[Pixel coordinate grounding data]
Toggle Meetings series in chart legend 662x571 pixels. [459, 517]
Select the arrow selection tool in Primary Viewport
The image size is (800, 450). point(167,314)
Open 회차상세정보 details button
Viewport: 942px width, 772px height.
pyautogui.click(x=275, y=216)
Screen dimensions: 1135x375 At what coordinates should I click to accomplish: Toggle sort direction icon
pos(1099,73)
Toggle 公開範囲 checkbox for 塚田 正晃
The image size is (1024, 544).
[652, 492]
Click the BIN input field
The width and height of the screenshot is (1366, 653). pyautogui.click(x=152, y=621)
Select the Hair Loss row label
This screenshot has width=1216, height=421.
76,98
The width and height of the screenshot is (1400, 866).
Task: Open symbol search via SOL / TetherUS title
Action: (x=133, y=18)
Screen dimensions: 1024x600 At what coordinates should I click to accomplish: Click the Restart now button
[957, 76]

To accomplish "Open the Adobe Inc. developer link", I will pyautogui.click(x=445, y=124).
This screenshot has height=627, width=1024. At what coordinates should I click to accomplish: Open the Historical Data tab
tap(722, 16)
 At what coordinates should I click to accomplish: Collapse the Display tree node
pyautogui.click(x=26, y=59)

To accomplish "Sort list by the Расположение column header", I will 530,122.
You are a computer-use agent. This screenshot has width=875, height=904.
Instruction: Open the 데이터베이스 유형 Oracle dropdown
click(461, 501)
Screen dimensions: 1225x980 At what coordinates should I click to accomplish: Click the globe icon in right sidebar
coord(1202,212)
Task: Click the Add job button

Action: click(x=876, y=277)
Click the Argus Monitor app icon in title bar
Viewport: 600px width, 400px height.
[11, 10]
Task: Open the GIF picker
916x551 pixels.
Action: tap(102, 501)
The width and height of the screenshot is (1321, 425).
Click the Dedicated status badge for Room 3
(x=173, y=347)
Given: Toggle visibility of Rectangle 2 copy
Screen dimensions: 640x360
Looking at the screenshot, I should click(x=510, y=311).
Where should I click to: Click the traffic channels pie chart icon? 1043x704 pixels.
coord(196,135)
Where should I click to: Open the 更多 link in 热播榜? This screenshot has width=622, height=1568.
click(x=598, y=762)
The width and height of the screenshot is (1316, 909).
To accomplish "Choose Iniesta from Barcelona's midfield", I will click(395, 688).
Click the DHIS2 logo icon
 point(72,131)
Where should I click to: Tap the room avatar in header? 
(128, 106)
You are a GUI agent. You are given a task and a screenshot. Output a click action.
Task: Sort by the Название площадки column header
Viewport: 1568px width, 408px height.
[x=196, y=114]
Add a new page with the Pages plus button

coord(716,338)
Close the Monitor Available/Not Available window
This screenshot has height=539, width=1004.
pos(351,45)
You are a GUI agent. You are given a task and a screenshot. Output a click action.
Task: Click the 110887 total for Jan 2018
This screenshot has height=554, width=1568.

§ Action item
Please give again the lines above between the line holding "Click the DHIS2 logo icon" and the line holding "Task: Sort by", inclusive, exactly as they are and with nothing added.

§ Answer section
Click the DHIS2 logo icon
 point(72,131)
Where should I click to: Tap the room avatar in header? 
(128, 106)
You are a GUI agent. You are given a task and a screenshot. Output a click action.
Task: Sort by the Название площадки column header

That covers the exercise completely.